The central bank said it has also taken statements from individuals involved in the governance of 1MDB, but did not elaborate.
Malaysia's finance ministry said it was within the central bank's jurisdiction to request the information on 1MDB's transactions.
"If it involves banks overseas, based on international protocols, they (central bank) can ask for information," deputy finance minister Ahmad Husni Mohamad Hanadzlah said in a televised interview late on Wednesday. "We are open enough."
The central bank's move comes just weeks after the Monetary Authority of Singapore (MAS) said it was in touch with Malaysia's regulators over an investigation into the fund.
Bank Negara said it had forwarded information from foreign authorities to the relevant investigation agencies.
Failure to meet its request for information from the board and the management could result in a fine of up to 50 million ringgit or up to 10 years in prison or both, it said.
The bank said it launches a formal investigation when money approved by the bank was not used for the purpose indicated or when false information is provided, or if there was a failure to comply with the conditions of approval.
1MDB President and Group Executive Director, Arul Kanda, said the fund would fully cooperate with Bank Negara.
"1MDB will extend its full cooperation to Bank Negara Malaysia and we look forward to this matter reaching a swift conclusion," Arul said in a statement.

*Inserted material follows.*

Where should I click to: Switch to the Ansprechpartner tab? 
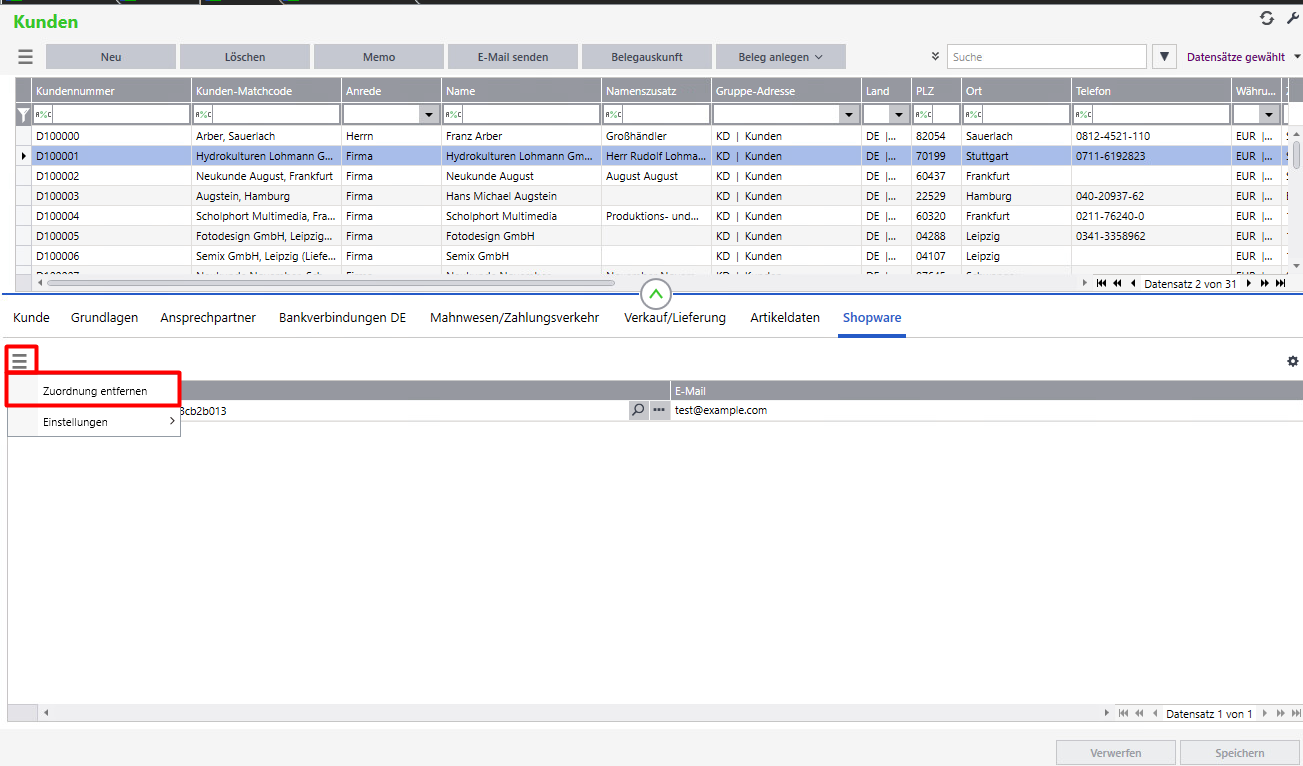tap(208, 318)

Earlier on Wednesday, 1MDB released details of its 42 billion ringgit debt, to counter allegations that some of the funds were missing.
In a statement breaking out the expenditure, 1MDB said that about 18 billion ringgit was spent on the purchase of independent power plants (IPP) and about 15.4 billion ringgit went into investment funds. It spent about 1.7 billion ringgit to purchase land assets and 5.8 billion ringgit was listed as financial expenditure.
The company said it holds about 900 million ringgit in surplus cash.
1MDB completed a strategic review of its operations earlier this year and said it planned to sell assets and development rights in prime property projects to cut debt. It is said to be planning an initial public offering for its energy unit.